::: READING TEXT :::

Bezos’s Blue Origin space company countered quickly and forcefully. “Lie.” “Lie.” “Lie,” it said of each of the allegations in SpaceX’s paper, adding: “What is Elon Musk afraid of … a little competition?”

The dueling documents are the latest point of tension in a long-simmering rivalry between the world’s two wealthiest men, billionaire “space barons” who have sparred on and off for years in their quest to privatize human space exploration.

Musk and Bezos have fought over a launchpad at the Kennedy Space Center, battled over a patent related to landing rockets and argued over which of them actually pulled off that feat first.

Musk’s SpaceX and Bezos’s Amazon also are competing to put thousands of satellites in orbit that could beam Internet signals to ground stations on Earth.

Now they are warring over another prize — landing the first astronauts on the lunar surface since the last Apollo mission visited there in 1972.

Last month, SpaceX won a coveted NASA contract to build a spacecraft that would ferry NASA astronauts to and from the surface of the moon as part of the space agency’s Artemis program.

It was a stunning victory — one virtually no one outside NASA had anticipated, especially since Blue Origin and its “national team” of Lockheed Martin, Northrop Grumman and Draper had finished first in the initial round of contracts.

::: DATA SHOWN :::

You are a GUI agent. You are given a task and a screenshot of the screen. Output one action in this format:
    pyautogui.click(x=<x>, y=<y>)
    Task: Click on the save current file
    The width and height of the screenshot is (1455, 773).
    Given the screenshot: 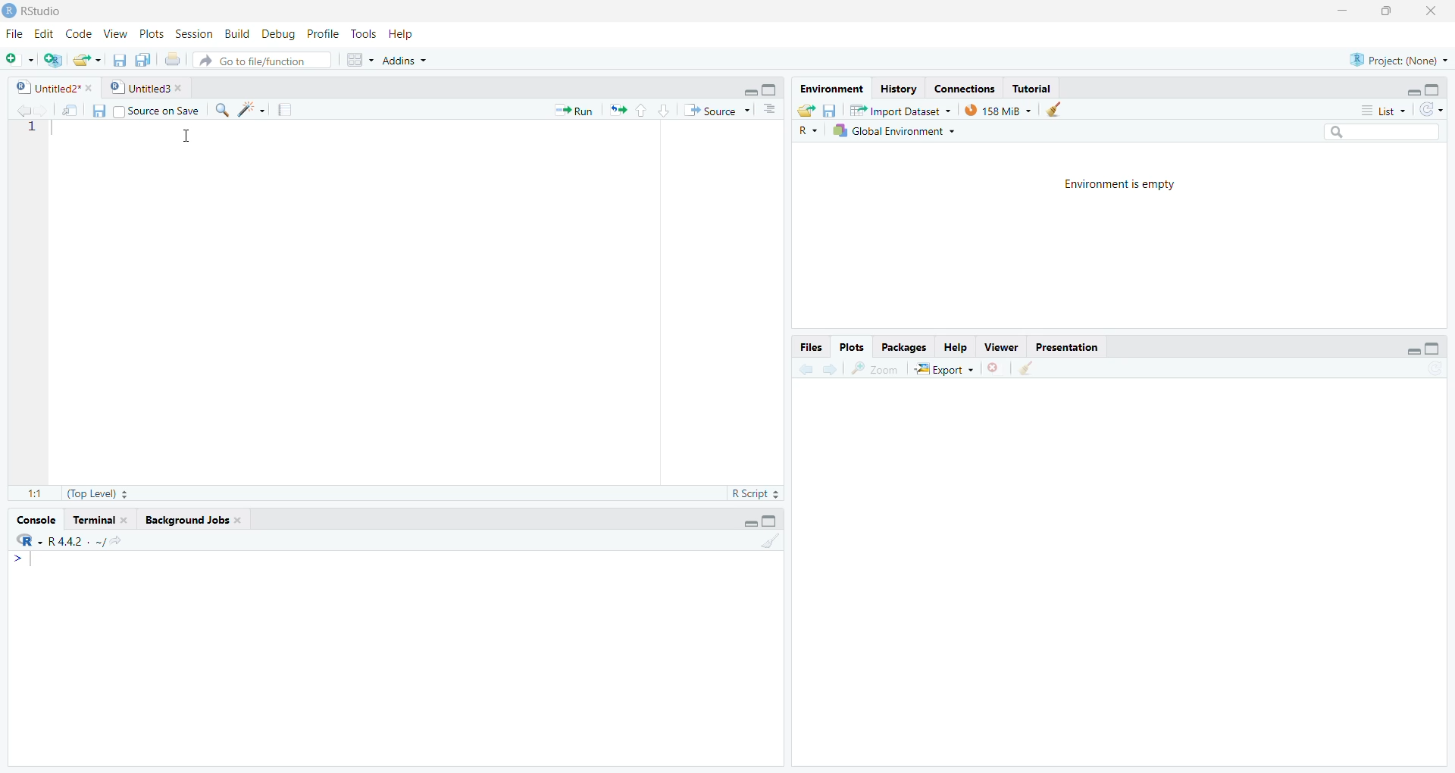 What is the action you would take?
    pyautogui.click(x=119, y=58)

:::

* WRITTEN TASK 1:
In the space rivalry text, why was SpaceX's NASA lunar contract a stunning victory? Answer in one to three sentences.
* WRITTEN TASK 2:
Reproduce word for word the part of the space rivalry text that begins at the words "Musk’s SpaceX and" and stops after "stations on Earth.".

* FINAL ANSWER 1:
Virtually no one outside NASA had anticipated it. That was especially true because Blue Origin and its "national team" of Lockheed Martin, Northrop Grumman and Draper had finished first in the initial round of contracts.

* FINAL ANSWER 2:
Musk’s SpaceX and Bezos’s Amazon also are competing to put thousands of satellites in orbit that could beam Internet signals to ground stations on Earth.